▸ **WHAT YOU WILL DO**: Copy exactly the lines from the one containing "You are a computer-use" through the last line of the records below, including both, and leave out any pictures.

▸ **Stored items**:

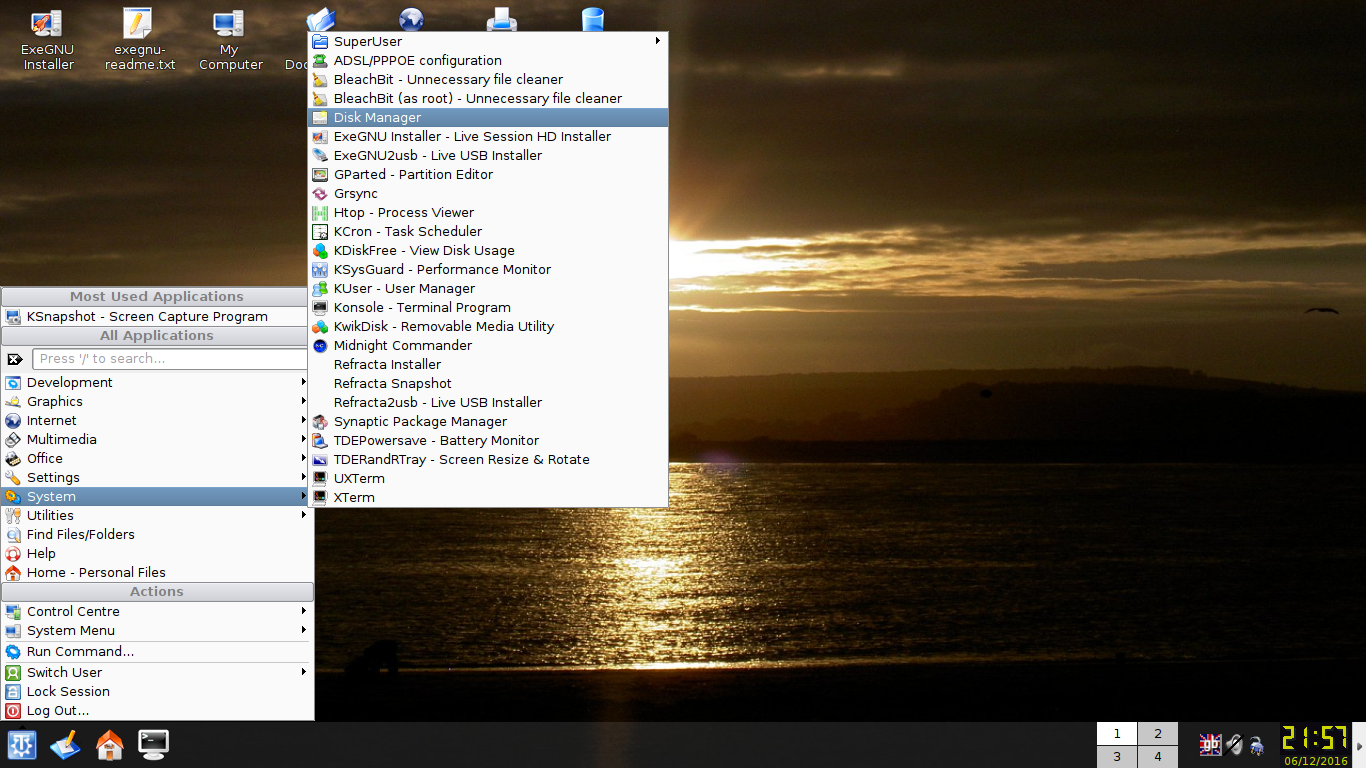The image size is (1366, 768).
Task: Expand the Development category
Action: tap(70, 383)
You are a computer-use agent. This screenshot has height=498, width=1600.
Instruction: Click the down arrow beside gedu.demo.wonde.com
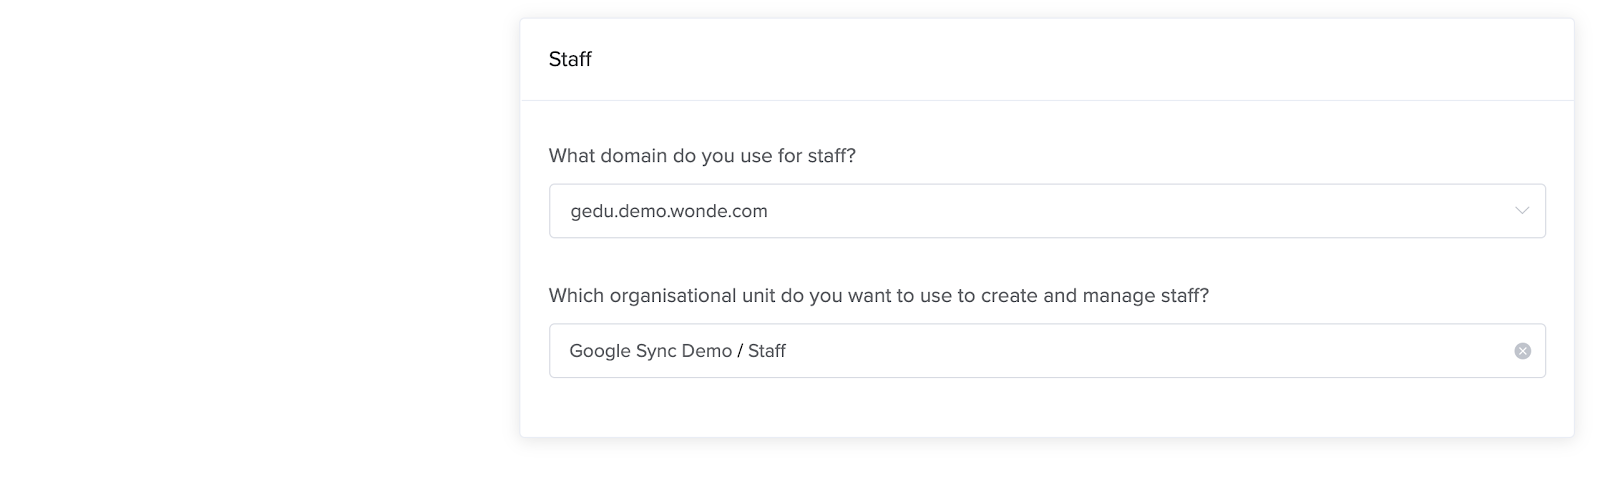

▸ **PROBLEM SOLUTION**:
You are a computer-use agent. This screenshot has height=498, width=1600.
Instruction: Click the down arrow beside gedu.demo.wonde.com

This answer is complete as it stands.